Sunday, November 24, 2013

TSL Chapter 21 -- The Patient's Peevishness

Summary

After Glutton, and Lust, Uncle Screwtape addresses Wrath, but not so much fiery anger as "peevishness."

He notes that irritation-induced anger comes, not just from misfortune, but from a perceived injustice and as such, Nephew Wormwood will need to attack something The Patient feels entitled to. Fortunately, that "lever" is readily at hand: "nothing throws [the patient] into a passion so easily as to find a tract of time which he reckoned on having at his own disposal unexpectedly taken from him!"

From here, Screwtape launches into an extended discourse on the failed human concept of ownership, which can be summarized as such: Humans think they own stuff, but they (obviously), don't and so taking things away from them

a) Makes them angry and
b) Makes them angry for unjust reasons, making that anger sinful (this isn't explicit, but one presumes just anger would not be a sin)

Nothing is as ridiculous as humans thinking they have any ownership of time, but humans think of themselves as owning a great many things ("my dog, my servant, my wife, my father, my country, and of course 'my God').

In the end, Screwtape notes, everything will be owned, either by God, or by Satan, and that's that.

My Reaction

Lewis is at his best when he's talking about ground level sins -- every-day sins with which most people have intimate and immediate experience. I also suspect that (unlike his treatise on women and love) this chapter is grounded very much in things he has practical, first-hand experience with: getting angry over being interrupted.

Most readers probably don't have dramatic explosions of rage in which the damage and injustice would be extremely visible. In our civilized world, people who get angry control it -- mostly -- and rather than wrathful, act aggrieved, peevish (a great word), or more colloquially, "pissy."

Modern anger in cultured settings is like to be as passive as it is aggressive, and Lewis hits that squarely. I also think he nailed the sense of victimized injustice that accompanies feeling intruded upon. 

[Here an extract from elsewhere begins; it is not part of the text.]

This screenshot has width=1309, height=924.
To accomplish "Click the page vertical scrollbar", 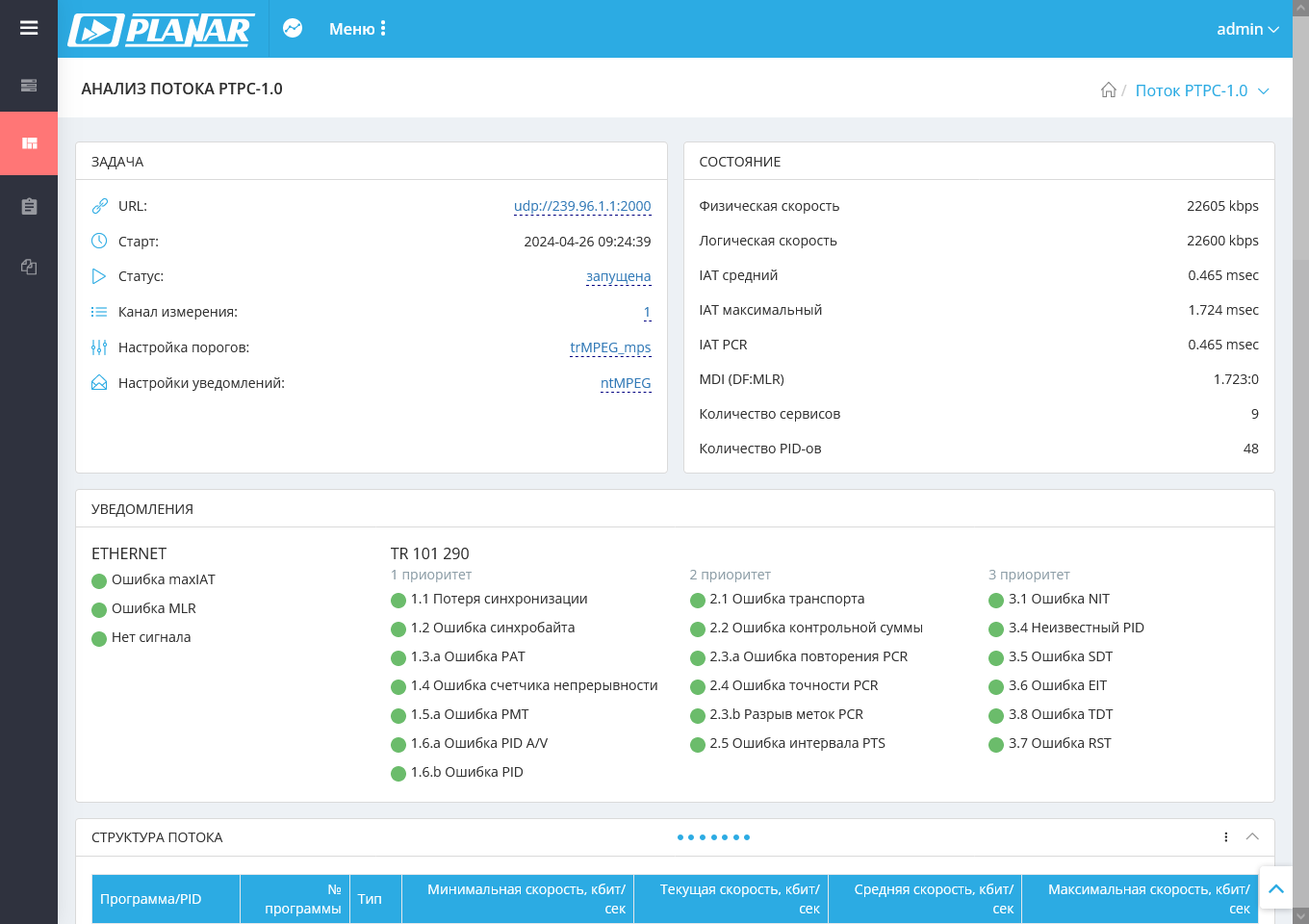I will 1300,137.
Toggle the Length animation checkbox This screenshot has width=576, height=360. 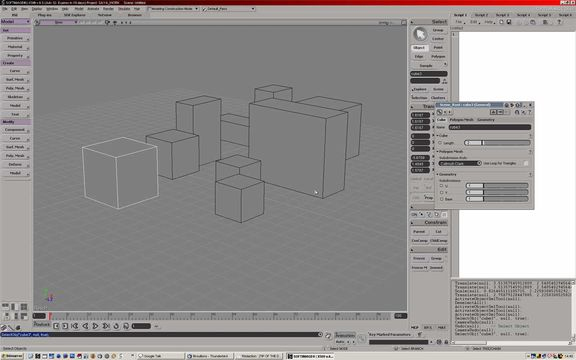[x=440, y=143]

At work I get a cascade of calls and emails from vendors who want to sell me something -- or at least have a thirty minute conversation with me about their company. These are people who clearly have no idea what I do and are making some very broad assumptions are are (inevitably) going to waste both of our times.

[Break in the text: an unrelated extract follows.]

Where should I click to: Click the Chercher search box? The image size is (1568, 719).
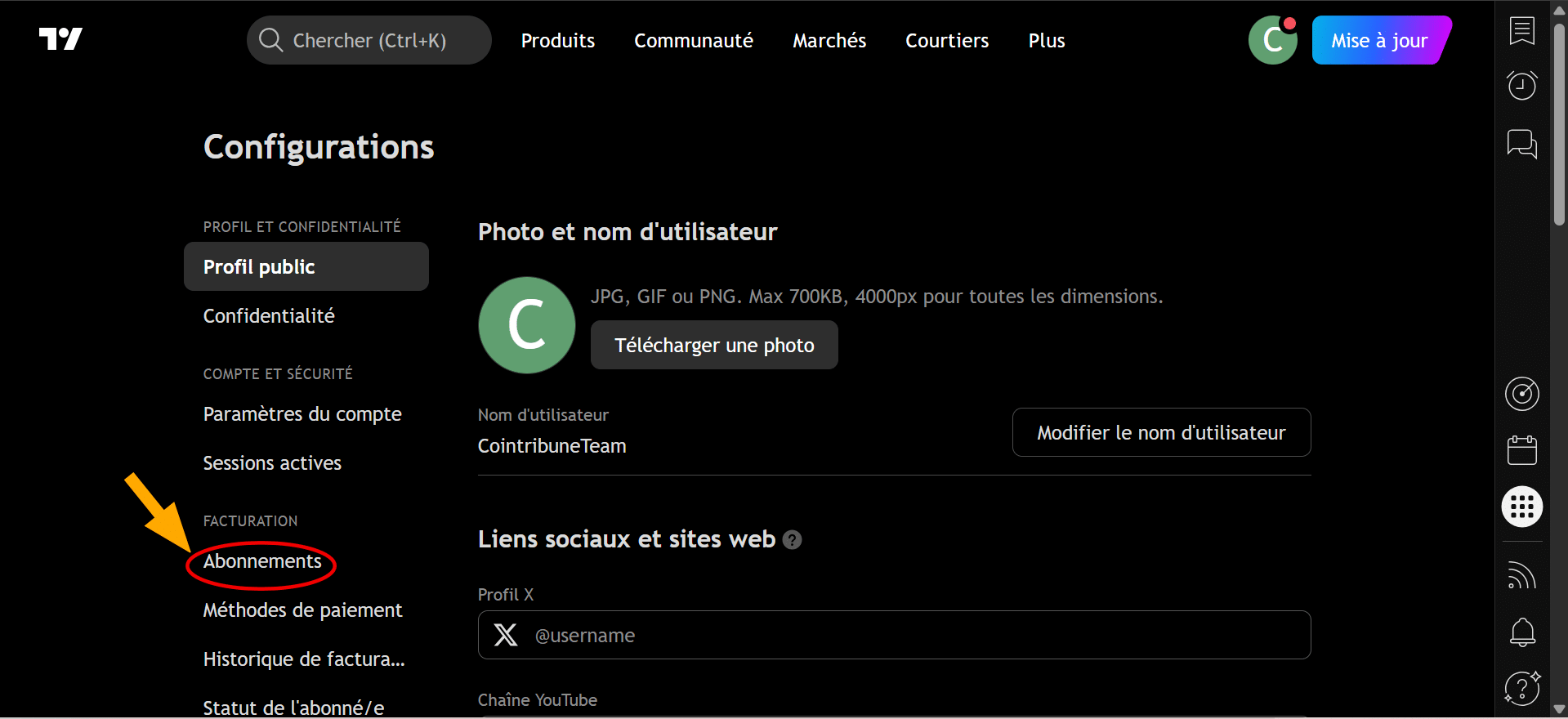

I ignore their emails, and I don't return their calls. Once in awhile, in a moment of weakness, I'll answer the phone and find myself talking to someone who wants thirty minutes to tell me about their outsourced database administration solution.

I sometimes find myself getting angry (oddly, I'm usually less angry at the people and more angry at the emails that begin with a personal greeting).

I think ignoring emails is a sin (I ought to tell them 'no,' clearly and politely), and I think getting angry about overly personal greetings is a sin (it's not *my* time, after all). The kind of outrage I feel at these annoyances is very much the kind of peevishness that Lewis is talking about here, and I suspect it's even more prevalent in our society than it was in his.

What About The Theology

Prohibitions about feeling ownership of... basically anything are also, to my read, biblically founded -- God lays claim to everything -- although it's clear that we're expected to be good stewards of the gifts he has bestowed on us, and I would think part of that stewardship would be good time management.

So managing time is expected, but getting angry is a sin.

Anger as a Sin

Screwtape spends most of his letter talking about the absurd human ideas around ownership. He doesn't really linger on the concept of anger (maybe he'll return to it), but it's a foundational concept here. I think it's self-evident to most people that anger can have some destructive components (and it's usually ugly at best, scary at worst), but are natural emotions really sinful?

A simplistic answer is that it's okay to get angry so long as you only get angry about actual injustice. The bible tells us God is angry every day. Jesus famously opened the proverbial can of whup-ass on the money changers. So anger by itself isn't problematic -- just unjust anger.

So don't get angry unless you have good, Godly reasons.

There's a problem with this -- and it's not that "it doesn't work that way."

The problem is that the Bible, to my read, doesn't call on us to do that. It calls on us to control our anger, to be careful in our speech. We may be too fallen to avoid feeling unjustified emotions, but we can be expected to control what we do with them.